EXERCISE AIM:
The reply should contain every entry exactly as given, with no pictures in it.
'''
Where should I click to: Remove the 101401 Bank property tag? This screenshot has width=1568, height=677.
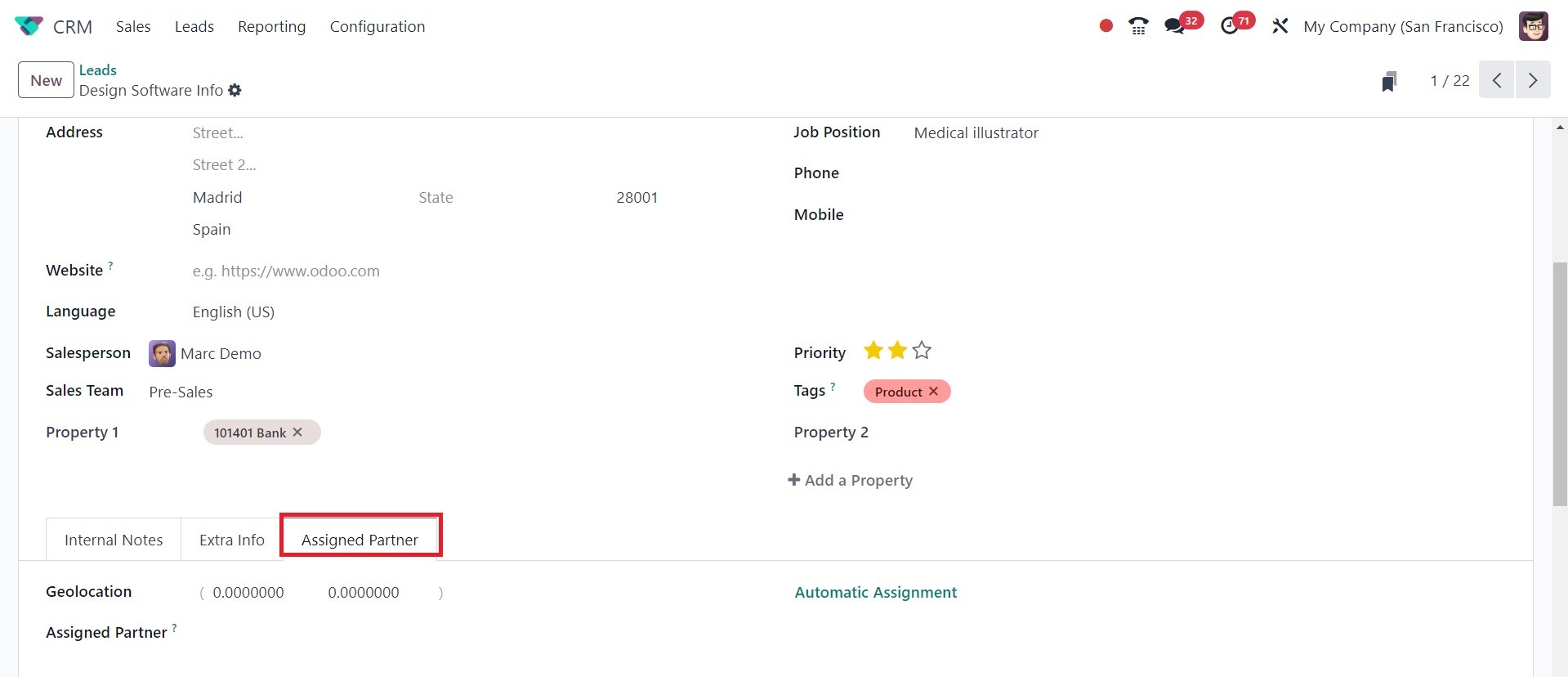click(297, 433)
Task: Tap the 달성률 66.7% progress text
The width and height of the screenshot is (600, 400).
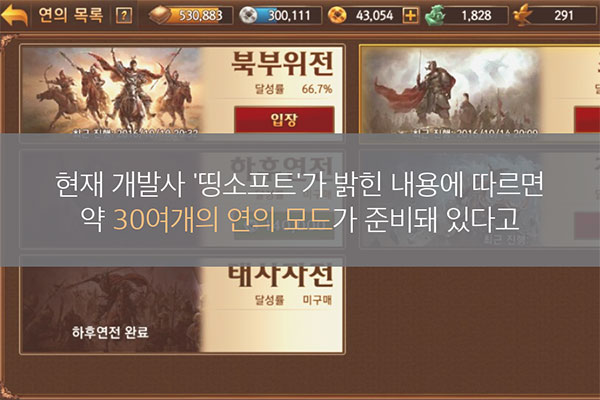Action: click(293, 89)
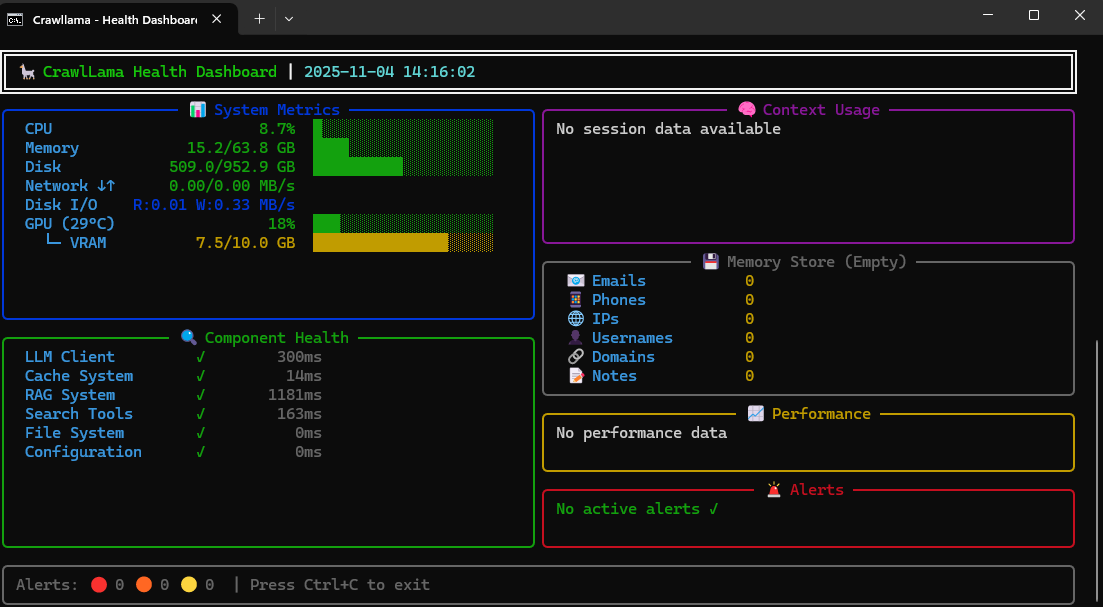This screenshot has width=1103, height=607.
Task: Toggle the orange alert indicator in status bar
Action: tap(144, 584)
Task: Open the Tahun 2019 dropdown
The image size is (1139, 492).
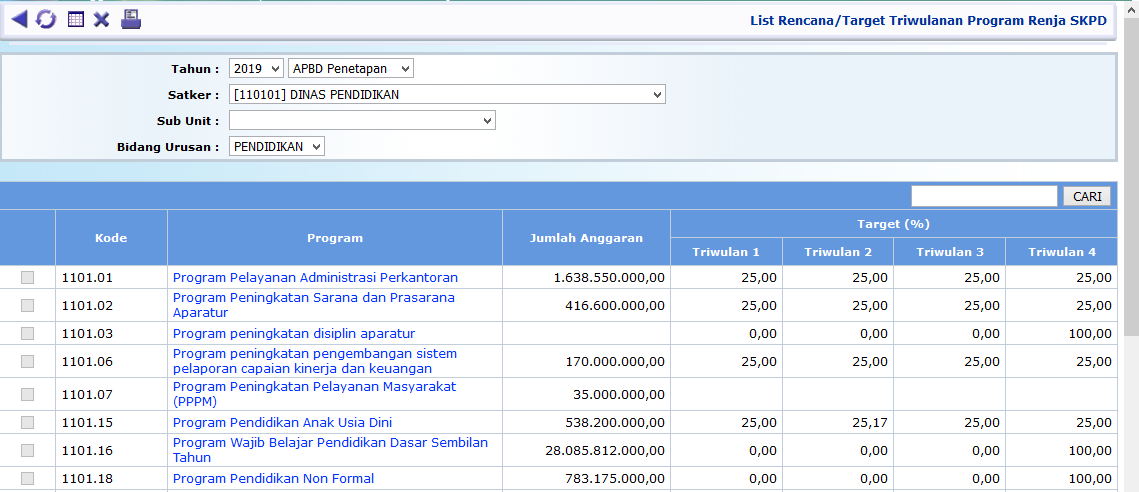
'''
ANSWER TO THE EXERCISE:
Where should I click to: Remove the 101401 Bank property tag? This screenshot has width=1568, height=677.
click(297, 433)
Task: Tap the 달성률 66.7% progress text
The width and height of the screenshot is (600, 400).
Action: click(293, 89)
This screenshot has width=1103, height=607.
Task: Toggle the orange alert indicator in status bar
Action: tap(144, 584)
Task: Open the Tahun 2019 dropdown
The image size is (1139, 492).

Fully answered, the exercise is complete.